THE PROBLEM → Go to the line holding "Click the Lượt quyên góp donation count box" in the data below. Return it and each line after it through the last, exactly, and skip the pictures.

[Saved entries]
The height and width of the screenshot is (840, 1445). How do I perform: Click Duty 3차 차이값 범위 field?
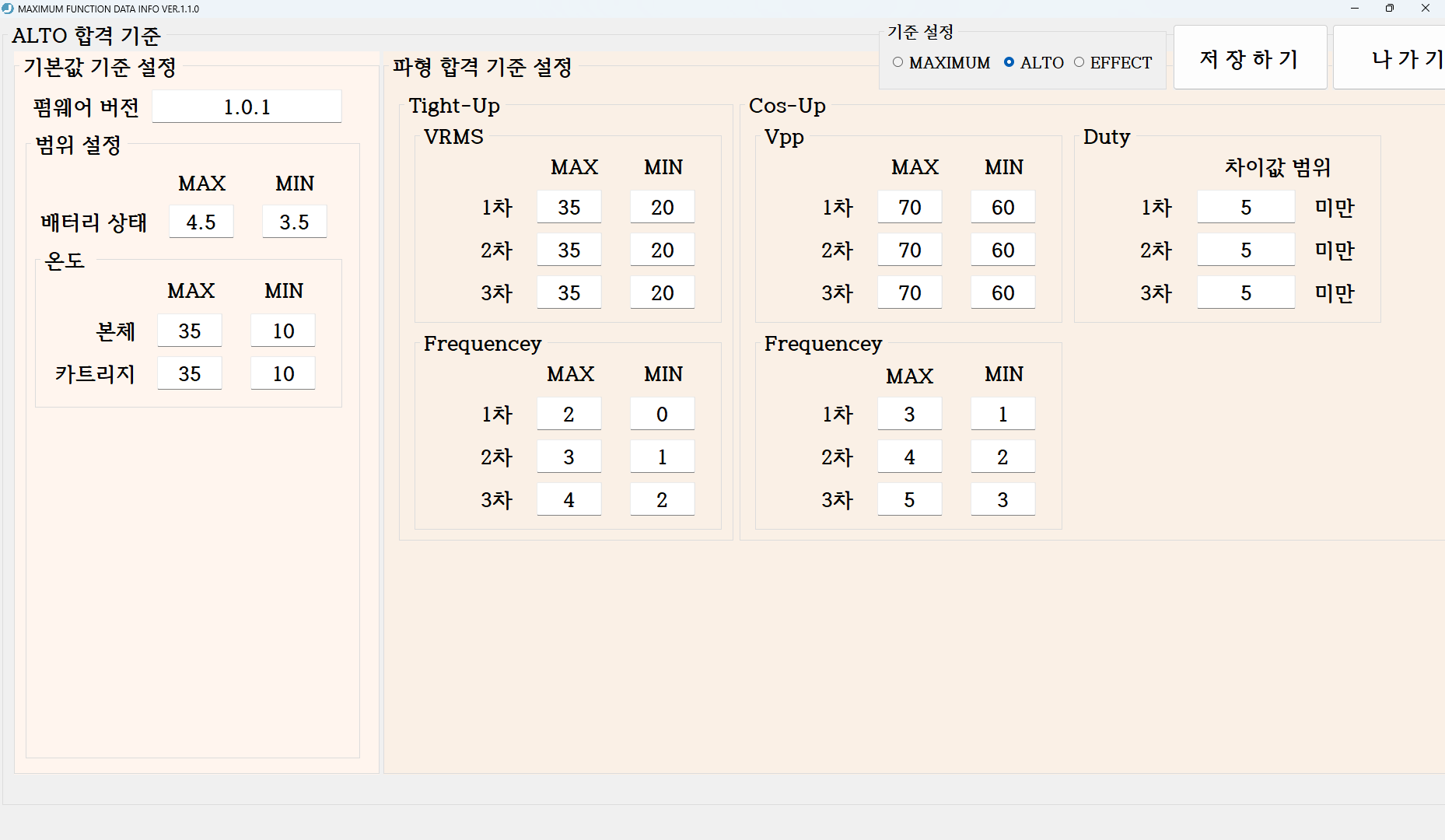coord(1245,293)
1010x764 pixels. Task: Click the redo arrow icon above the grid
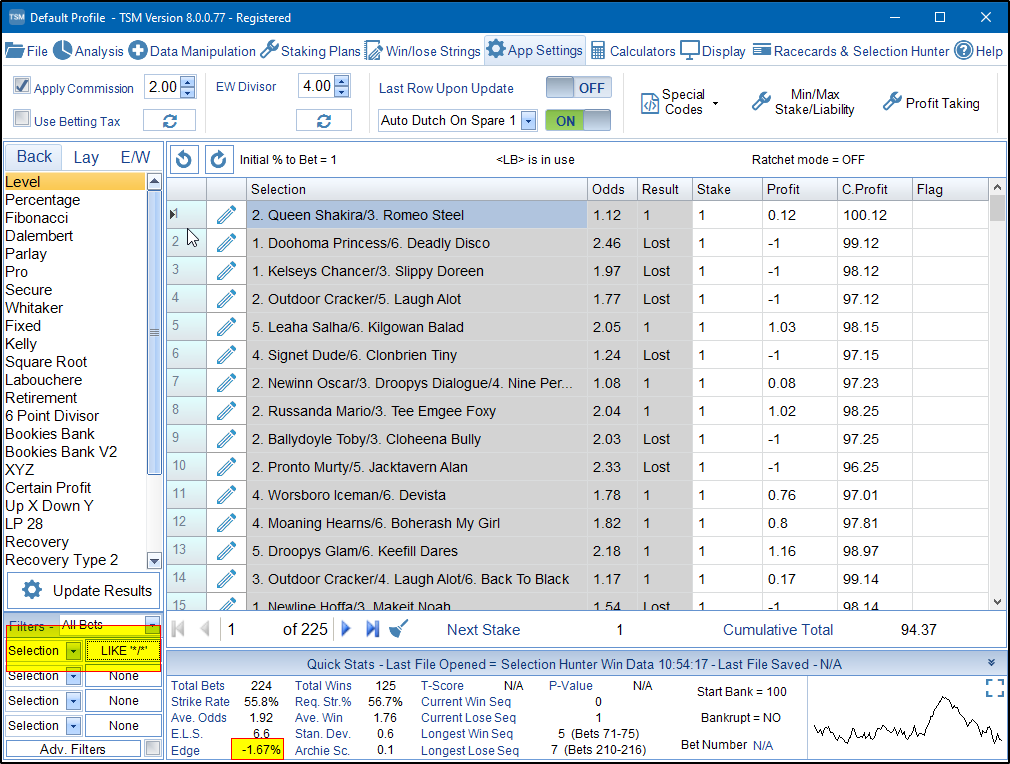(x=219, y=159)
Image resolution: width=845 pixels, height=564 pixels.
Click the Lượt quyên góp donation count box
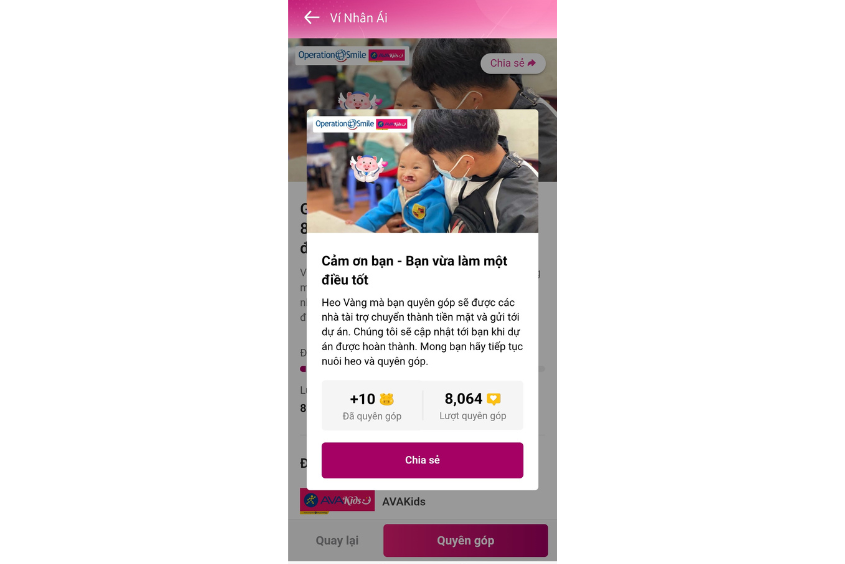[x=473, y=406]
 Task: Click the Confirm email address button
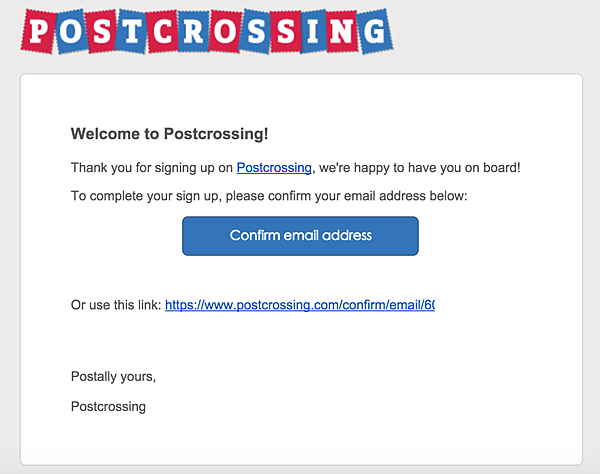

YOUR SOLUTION →
Click the Lượt quyên góp donation count box
[x=473, y=406]
 Task: Click the Confirm email address button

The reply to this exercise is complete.